A new report suggests that Russia and Syria deliberately targeted civilian-populated areas of Aleppo, including hospitals, in their joint aerial bombing campaign.
Evidence presented in the report, released on Monday by the Atlantic Council, a Washington-based policy research center, challenges Syrian and Russian officials, who have repeatedly denied these accusations.
The report, which draws on satellite imagery, social media, surveillance footage, and eyewitness accounts, outlines Russia's "indiscriminate" use of incendiary munitions and cluster bombs, and claims chlorine gas was widely deployed by Syrian forces.
The Syrian regime reclaimed control of Aleppo in December, ending more than four years of rebel rule there and marking a major turning point in the country's civil war.
"The biggest revelation of this report is not necessarily that these attacks were happening, but the scale at which they were happening," Eliot Higgins, a senior fellow at the Digital Forensic Research Lab of the Atlantic Council, told CNN.
CNN has reached out to Russia for comment but has not heard back as of writing. The Syrian government has not yet responded to the report on state media.
The report, titled "Breaking Aleppo," comes against a backdrop of dramatic political change in the United States, with President Donald Trump signaling the possibility for increased cooperation with Moscow in Syria.
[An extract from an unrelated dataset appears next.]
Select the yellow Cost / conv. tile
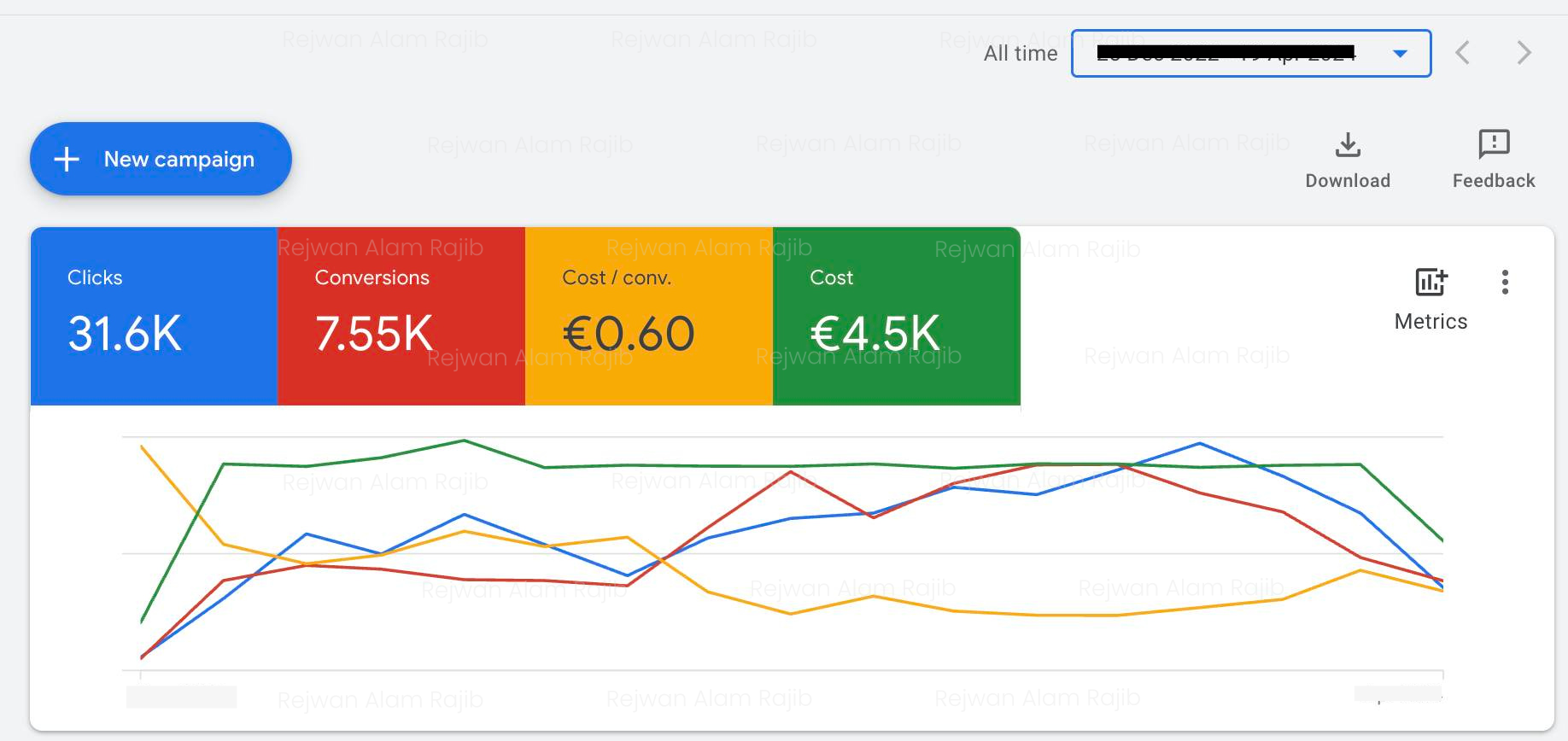The height and width of the screenshot is (741, 1568). point(648,316)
On Monday, Russian Foreign Minister Sergei Lavrov said he welcomed closer engagement with Washington to fight "absolute evil" in Syria, according to Russian state news agency TASS. Syrian President Bashar al-Assad has previously said he has "high hopes" for increased engagement between the US and Russia to fight ISIS.
The Russian government has categorically rejected allegations that its forces targeted hospitals, while Assad has previously said that deliberately bombing medical facilities would amount to a war crime.
But Higgins, who carried out much of the analysis for the report, calls the attacks "undeniable."
"It's important that these attacks are recognized and that there is some sort of response," Higgins, a British-based researcher who founded the social sleuthing website bellingcat.com, said. "We're implicitly giving a green light to other countries, saying that it's OK to indiscriminately bomb civilian populations and hospitals."
The international community has widely condemned the air offensive in Syria, particularly in Aleppo. In November, then UN secretary general Ban Ki-moon condemned the assault and "indiscriminate shelling" for killing and maiming scores of civilians, including children, and for leaving the eastern part of the city without functioning hospitals.
Evidence of Aleppo hospital attacks contradicts Russian claims
The report details the damage to a hospital in eastern Aleppo's al-Sakhour neighborhood, also known as the M10, contradicting claims by a Russian military official that the Syrian American Medical Society-supported facility wasn't hit.
Lieutenant-General Sergey Rudskoy, a senior Russian Defense Ministry official, denied that attacks on the city's al-Sakhour hospital had taken place. In a press conference in October, Rudskoy presented satellite photos taken on September 24 and October 11, claiming that "no changes to the facility can be observed" and that "this fact proves that all accusations of indiscriminate strikes voiced by some alleged eyewitnesses turn out to be mere fakes."
Open source images, footage from local activists, and satellite imagery analyzed by the Atlantic Council provide a different picture. DigitalGlobe satellite photos taken on September 25 and October 13 show the appearance of a bomb crater outside the hospital, offering a timeline of the three attacks that reduced areas of the hospital and surrounding streets to rubble.
Higgins says that the misinterpretation of satellite and aerial imagery by the Russian Ministry of Defense has been a frequent occurrence in Syria.
Another clinic, M2, a hospital in Aleppo's al-Maadi district with a pediatric facility, was damaged in at least a dozen attacks between June and December 2016, according to the report. Forensic Architecture, a research organization at Goldsmiths, University of London, was asked by the Atlantic Council to reconstruct a July 16 bombing on the hospital using video and photographic evidence of the attack.
Incendiary munitions, cluster bombs detailed in report
In addition to attacks on hospitals, the report points to the repeated use of incendiary munitions and cluster bombs by Russia. Video footage published by the Kremlin-backed television channel RT, highlighted in the report, provides some evidence of this. The footage captures the Russian Defense Minister visiting the Hmeimim airbase, southeast of Latakia, as incendiary cluster weapons are mounted onto a Russian fighter jet in the background.
The Russian Ministry of Defense has denied any and all use of cluster munitions by Russian forces in Syria.
Several YouTube videos and accounts from victims are also used in the report as evidence of the widespread use of chlorine by the Syrian government. One video, which purports to show the aftermath of a November attack on the al-Bab neighborhood, captures "a chlorine gas cylinder with its labels intact."
The Syrian government has denied past allegations it used chlorine gas.
"Assad and his supporters can say that this is fake news, but we will continue to collect this growing body of evidence and hopefully one day it can be presented to a court to jail those responsible," Higgins said. "And at the very least, we are creating a living memory document what happened there."